Bega Valley firefighters are among a 100-strong taskforce  touching down in Canada this week to assist with bushfires raging in British Columbia.

The deployment of 100 personnel is made up of 40 representatives from the NSW Rural Fire Service, 30 from National Parks, 25 from ACTRFS and five from Forestry Corporation NSW.

They will join a team of 78 already in Canada as part of a long-standing agreement between British Columbia and Australia to share firefighting resources.

Among the contingent are Bega’s Garry Cooper, David Philp from Brogo and Patrick Waddell from Bermagui, all with the RFS, while Eden Forestry firefighter Amba Addinsall is also adding to the boots on the ground.

The region of Canada the team is being tasked to is seeing “unprecedented weather conditions” with more than 3000 wildfires breaking out in only the past month and a half.

Far South Coast Superintendent John Cullen said he was proud of his team members and their inclusion in the specialist taskforce was an indication of how well their expertise is regarded and respected.

Minister for Emergency Services Troy Grant farewelled many of the team at the airport, saying  “our firefighters are ready to answer the call to help others, even if that means travelling across the globe”.

“The firefighters we are sending across in this placement are specialists,” Mr Grant said.

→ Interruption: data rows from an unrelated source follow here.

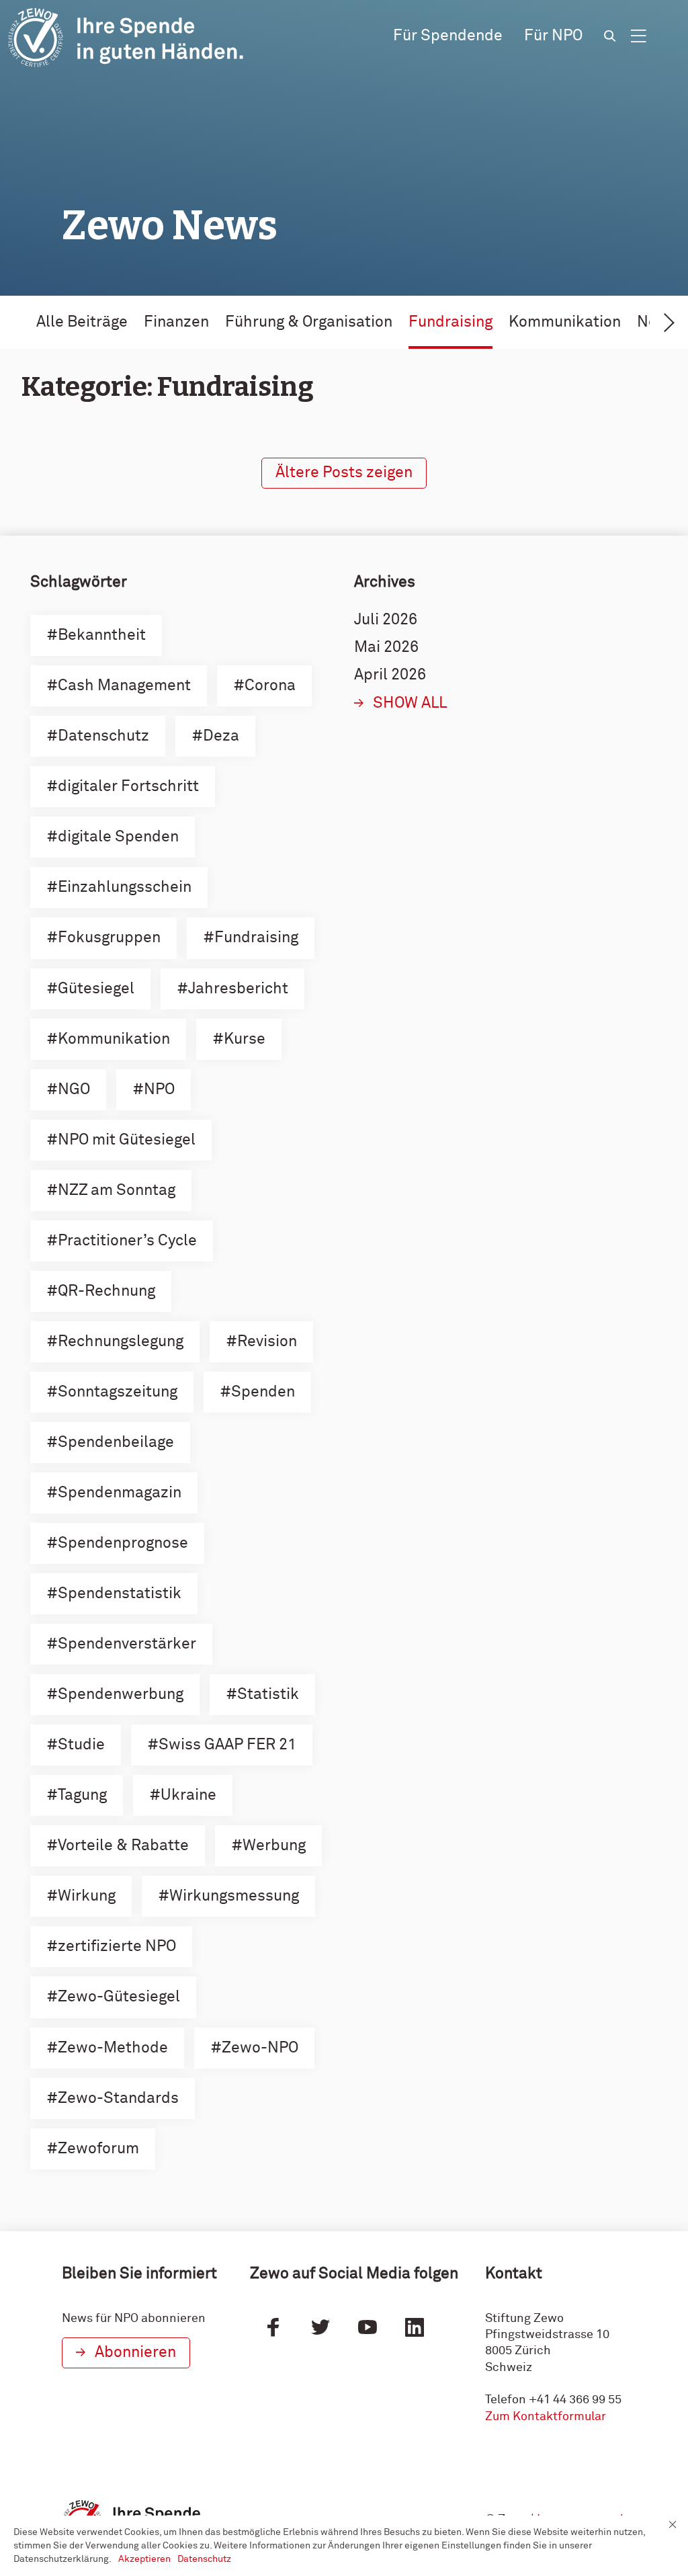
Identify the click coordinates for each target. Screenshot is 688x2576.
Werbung (274, 1846)
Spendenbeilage (116, 1442)
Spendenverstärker (127, 1644)
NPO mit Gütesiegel (127, 1140)
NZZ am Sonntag (116, 1190)
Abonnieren (135, 2352)
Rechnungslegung (120, 1341)
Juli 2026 (385, 620)
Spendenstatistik (119, 1594)
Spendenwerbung (120, 1694)
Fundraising (450, 322)
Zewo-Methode (113, 2048)
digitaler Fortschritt (128, 786)
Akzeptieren (144, 2559)
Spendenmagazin (119, 1493)
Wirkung (87, 1896)
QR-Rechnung (106, 1291)
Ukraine (188, 1795)
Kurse (244, 1039)
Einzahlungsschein (124, 887)
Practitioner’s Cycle (127, 1241)
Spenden (263, 1392)
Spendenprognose (123, 1543)
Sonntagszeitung (117, 1392)
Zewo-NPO (260, 2048)
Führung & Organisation (308, 322)
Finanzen (176, 322)
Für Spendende (448, 36)
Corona (270, 686)
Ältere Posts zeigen (344, 473)
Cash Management (124, 686)
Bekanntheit (102, 635)
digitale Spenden (118, 837)
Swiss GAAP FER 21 (227, 1745)
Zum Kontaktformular (545, 2417)
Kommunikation (565, 322)
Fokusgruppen (109, 938)
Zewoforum (98, 2149)
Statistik (268, 1694)
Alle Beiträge (82, 322)
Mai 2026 (386, 647)
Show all (410, 703)
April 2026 (390, 675)
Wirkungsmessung (234, 1896)
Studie (81, 1745)
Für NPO (553, 36)
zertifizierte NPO (117, 1946)
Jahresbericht (238, 989)
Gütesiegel (96, 989)
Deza (221, 736)
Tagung (82, 1795)
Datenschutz (103, 736)
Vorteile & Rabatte (123, 1846)
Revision (267, 1341)
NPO (159, 1089)
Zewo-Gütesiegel (119, 1997)
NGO (74, 1089)
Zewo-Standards (118, 2098)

“They are highly trained, fit and have experience dealing with arduous isolated conditions. This is recognition of the high regard in which our firefighters are held internationally and it is a testament to their training and professionalism.”

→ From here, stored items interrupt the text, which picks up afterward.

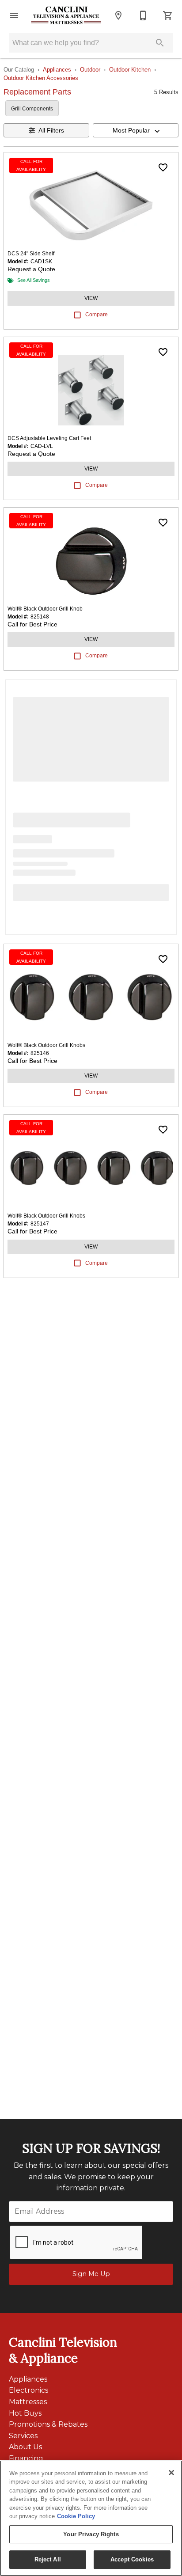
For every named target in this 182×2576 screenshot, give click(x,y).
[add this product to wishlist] (163, 167)
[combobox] (135, 130)
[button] (14, 15)
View (91, 298)
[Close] (171, 2472)
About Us (25, 2447)
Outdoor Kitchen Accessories (41, 78)
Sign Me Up (91, 2274)
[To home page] (66, 16)
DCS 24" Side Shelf (31, 253)
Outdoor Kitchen (130, 69)
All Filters (51, 130)
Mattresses (28, 2402)
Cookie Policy (76, 2516)
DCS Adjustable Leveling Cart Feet (49, 438)
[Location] (118, 15)
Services (23, 2436)
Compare (96, 314)
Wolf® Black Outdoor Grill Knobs (46, 1045)
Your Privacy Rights (90, 2534)
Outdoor (90, 69)
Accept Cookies (132, 2559)
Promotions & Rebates (48, 2424)
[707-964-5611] (143, 15)
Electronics (28, 2390)
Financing (26, 2458)
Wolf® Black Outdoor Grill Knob (45, 609)
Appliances (57, 69)
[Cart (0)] (167, 15)
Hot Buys (25, 2413)
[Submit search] (160, 43)
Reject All (47, 2559)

Meanwhile, Superintendent Cullen said conditions in the Bega Valley and Eurobodalla remain challenging with numerous frosts and a dry winter contributing to a “big bulk of dry grass” across the district.

“We ask people to be very careful, plan and be well resourced before attempting any burns,” he said.

“This time of year the weather can be unpredictable, there’s a lot of cured lovegrass around and it’s a traditionally windy time of year.

“We will continue to try to complete hazard reductions when safe and we encourage property owners to continue working to prepare their land and reduce fuel loads – but to exercise caution.”